No entendía por qué nadie más se daba cuenta. No entendía por qué sabía lo que iba a pasar ni porqué la chica no dejaba de mirarle intensamente. No entendía porque se movía tan lentamente. Ella dio otro paso para atrás. Consiguió levantarse del banco titubeante. Apenas treinta segundos y ella estaba a dos pasos de caer a la vía del tren. Las dos señoras le miraban ahora abiertamente y el hombre gordo no daba sus pasitos. “¡¡No me miréis a mí!! ¿No la veis a ella?, ¿No veis lo que va a hacer?” Avanzó haciendo un esfuerzo titánico, encorvado, casi a gatas, mientras estiraba los brazos en dirección a ella. Los demás debían pensar que la chica rubia estaba tan cerca de la vía escapando de él. Quince segundos.
Apareció la masa metálica del primer vagón del metro por el túnel. Venía frenando pero debía llegar al fondo del andén. Todavía llevaba mucha velocidad. Miró por última vez a la chica. Ella se dejó caer de espalda, sin dejar de mirarle en ningún momento. Él lanzó un grito desgarrador, por fin pudo hacerlo, pero pese a ello y el estruendo del tren, el sonido del impacto y la carne y los huesos rompiéndose, le hicieron vomitar en el acto.
- ¡Santo Dios! Exclamó una señora.
- Va borracho. Dijo el hombre gordo quitándose un enorme auricular de una oreja.
- Casi me mancha el cerdo. Dijo con asco la otra señora mientras abría una puerta del metro y se subía sin esperar al siguiente metro por primera vez que él viera.

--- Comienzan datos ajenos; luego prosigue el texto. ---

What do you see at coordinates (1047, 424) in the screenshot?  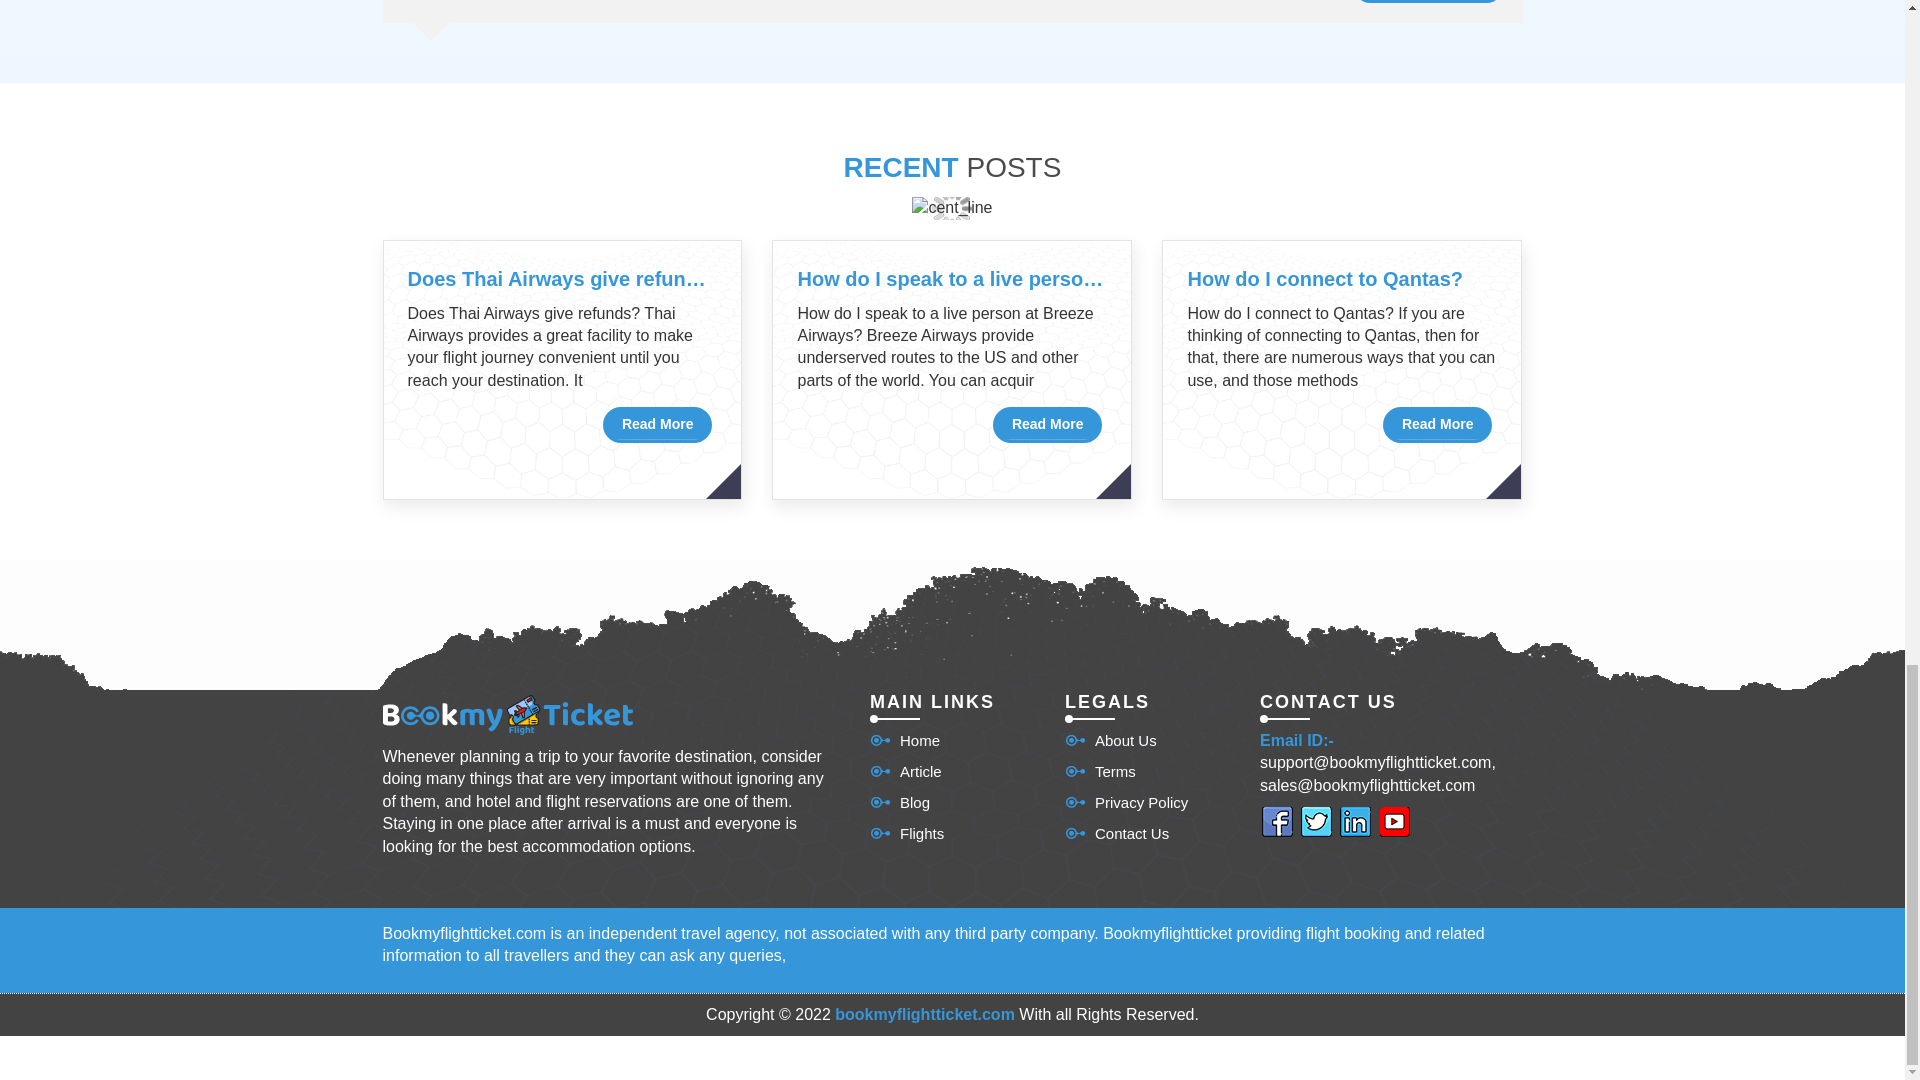 I see `Read More` at bounding box center [1047, 424].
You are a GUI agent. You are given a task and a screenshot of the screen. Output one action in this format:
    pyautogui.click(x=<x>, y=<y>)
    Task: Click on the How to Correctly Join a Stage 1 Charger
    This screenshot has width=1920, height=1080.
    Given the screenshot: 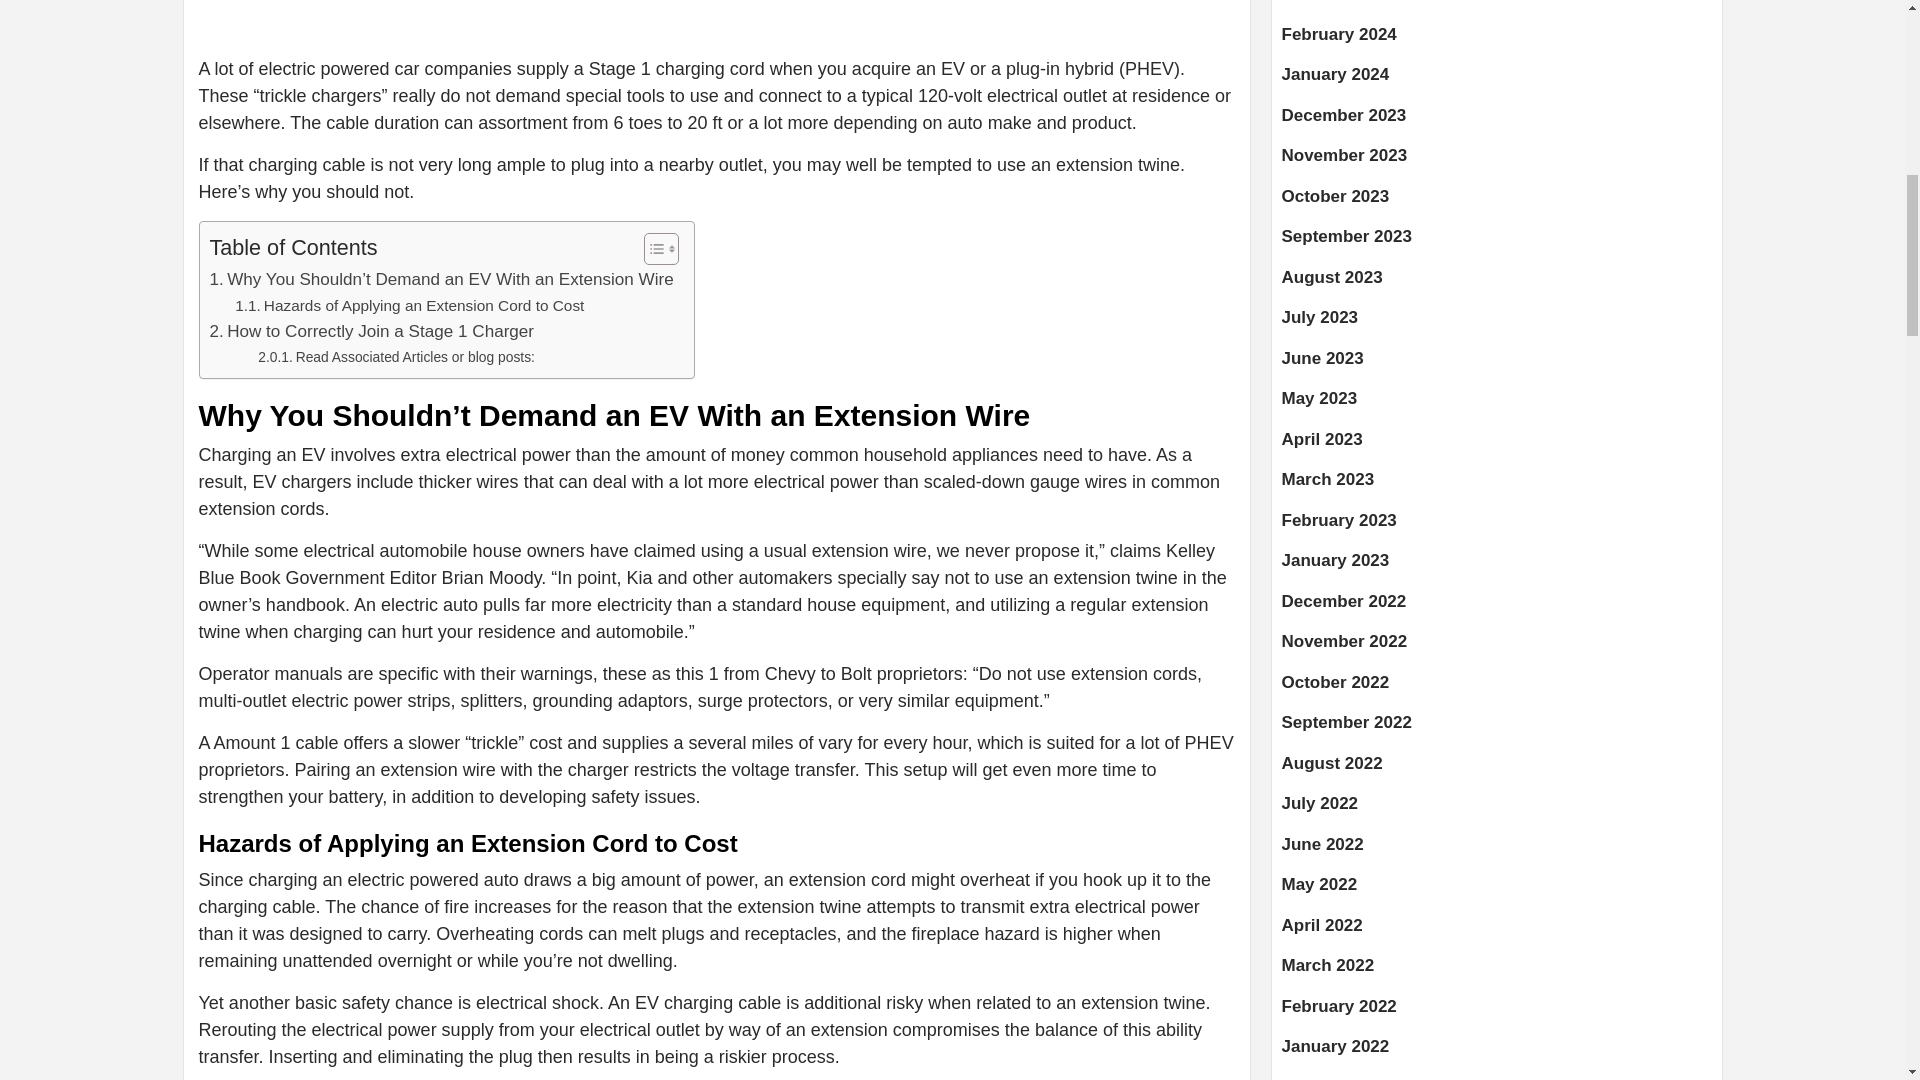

En estado de shock, incapaz de reaccionar, Darío se quedó en el suelo recién mancillado. Estaba estupefacto, con la frente perlada por el sudor y lágrimas en los ojos. Nadie parecía haberse dado cuenta pero eso era imposible. El conductor debía haberlo visto seguro, y en cambio había abierto las puertas y ahora accionaba la señal del cierre de las mismas. La gente se había subido mirándole con asco y desde dentro del vagón veía algunas cabezas alzarse para ver lo ocurrido.
El metro se marchó, en la vía no había rastro alguno de la chica rubia. Darío se levantó con trabajo. Decidió que no estaba en condiciones de ir hoy al trabajo. Subió las escaleras y se dirigió a la calle. Mientras salía por las puertas de validar, le asaltó un hombre menudo, vestido con la ropa de trabajador de TMB.
- Lo he visto. Dijo con el rostro desfigurado por el miedo. Estaba mirando el monitor y lo he visto todo.